**WHAT YOU HAVE TO DO:** What you should give back is a precise copy of the lines below from the one containing "Click the archive campaign icon" through the one containing "Instruction: Star the", with no pictures.
***** PROVIDED RECORDS
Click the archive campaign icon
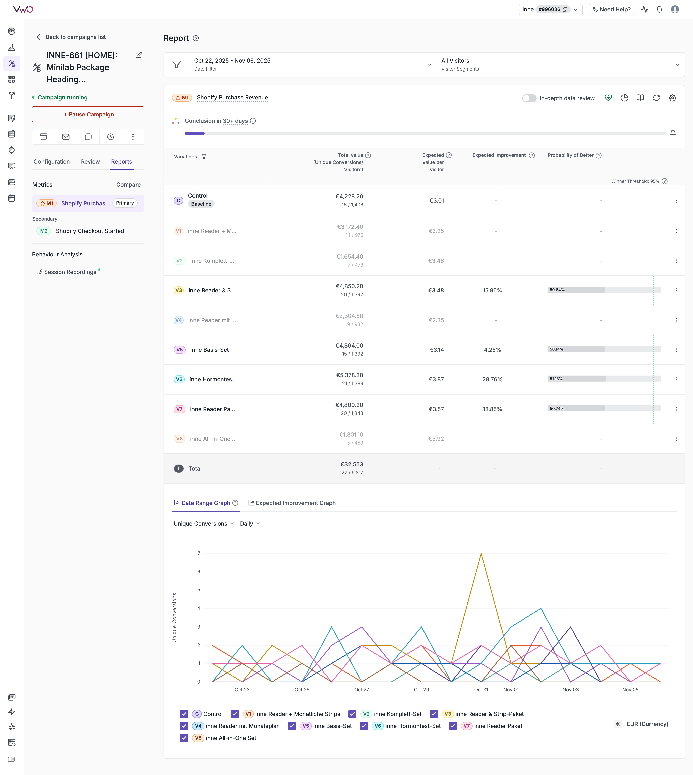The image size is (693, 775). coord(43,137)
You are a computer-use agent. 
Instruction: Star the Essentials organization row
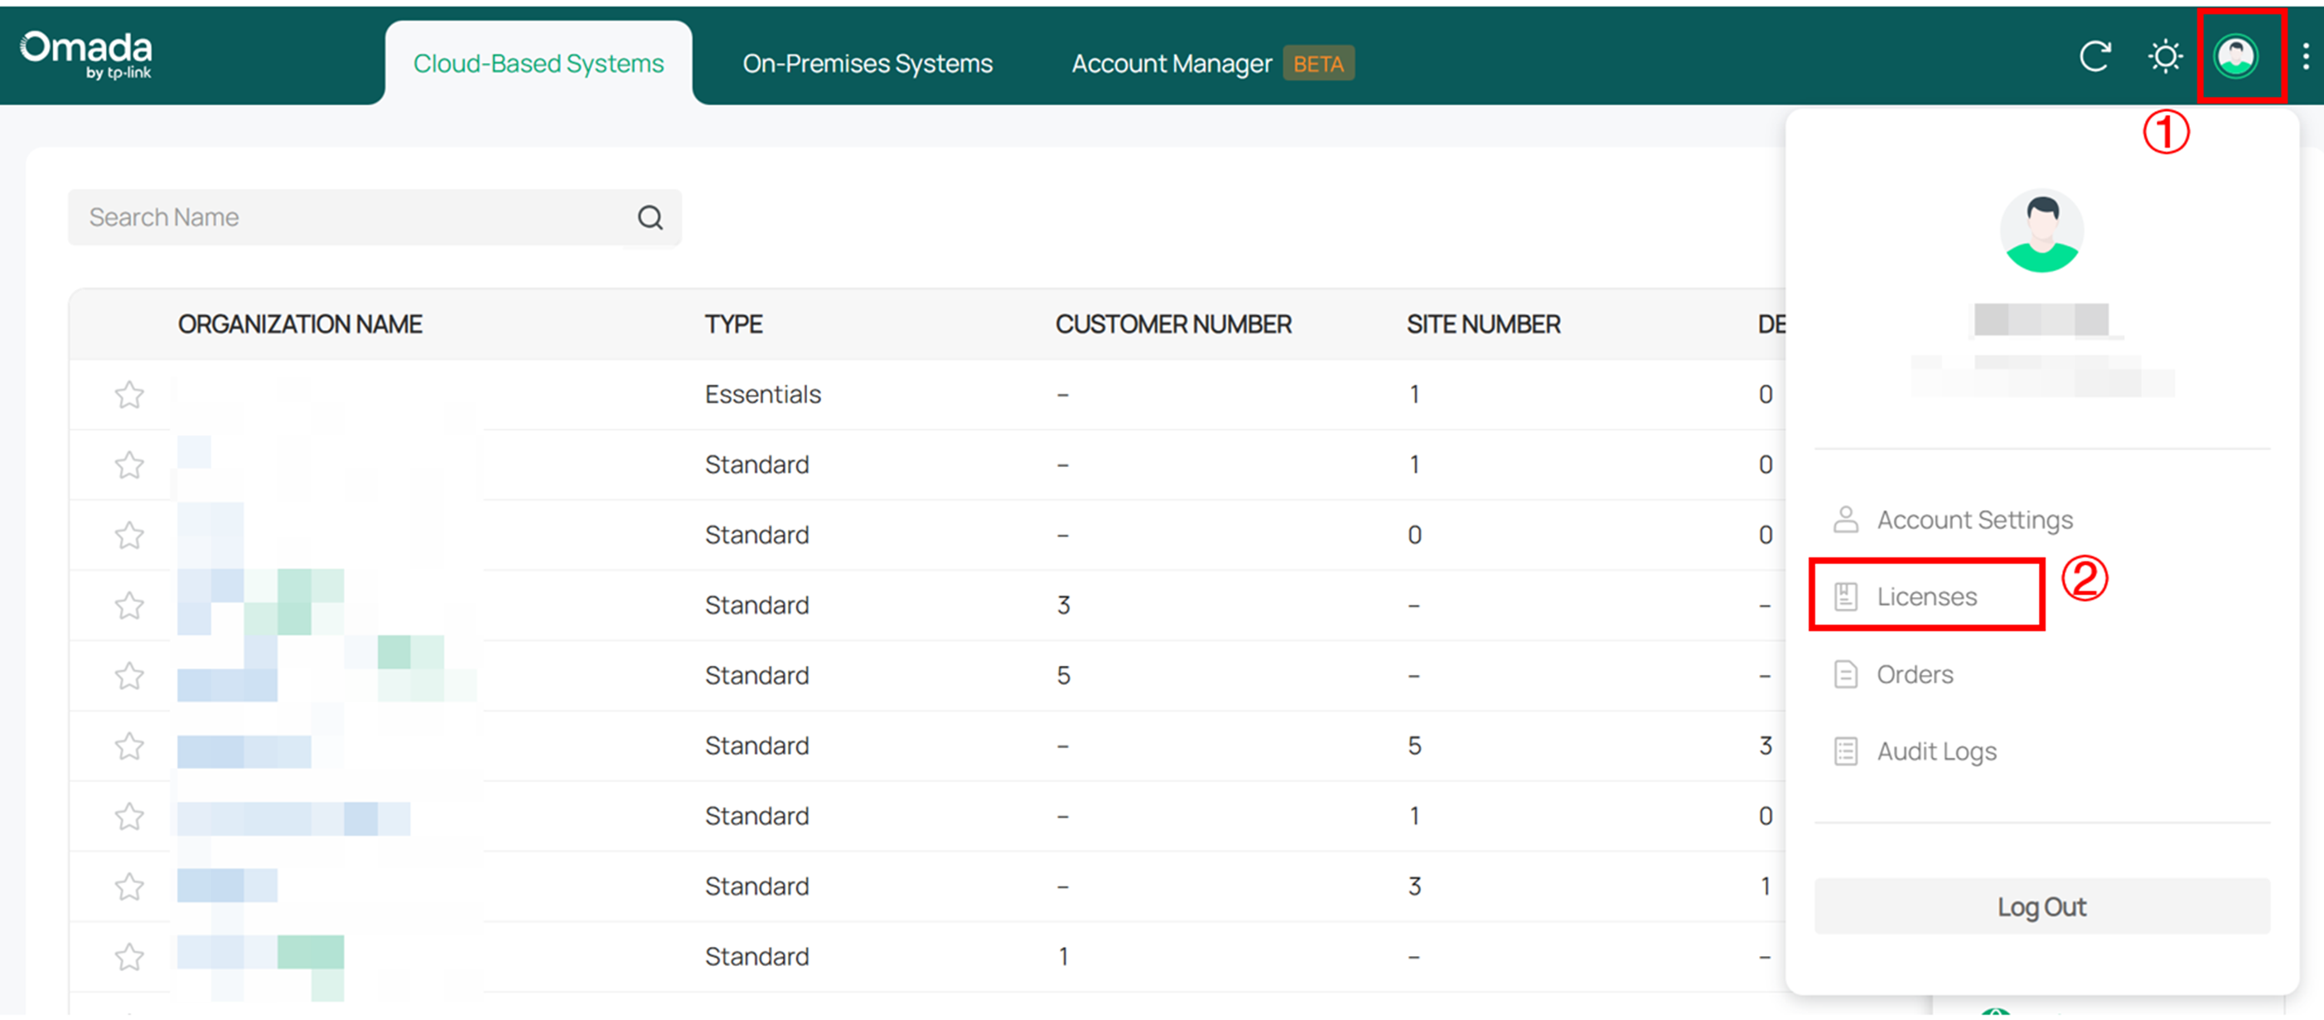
**********
***** PROVIDED RECORDS
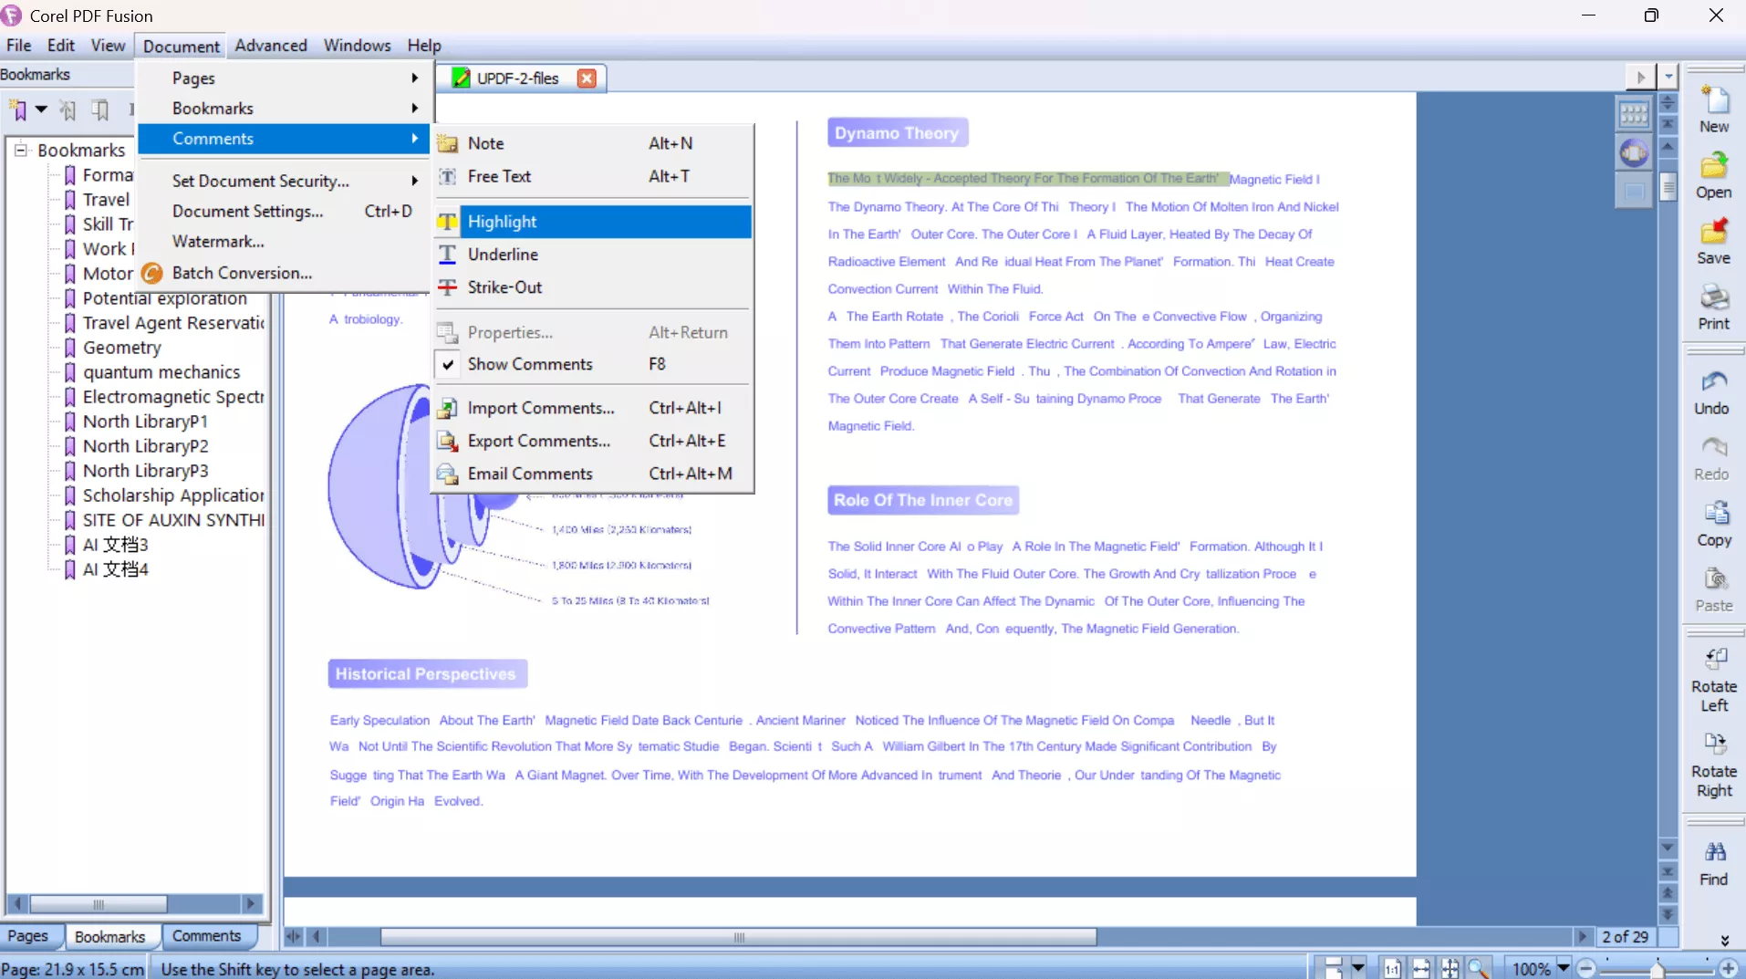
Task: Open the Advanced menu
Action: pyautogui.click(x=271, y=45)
**********
***** PROVIDED RECORDS
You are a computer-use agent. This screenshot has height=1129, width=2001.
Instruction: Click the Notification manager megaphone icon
**********
**YOUR RESPONSE:**
Click the archive campaign icon
The image size is (693, 775). coord(43,137)
You are a computer-use agent. 
Instruction: Star the Essentials organization row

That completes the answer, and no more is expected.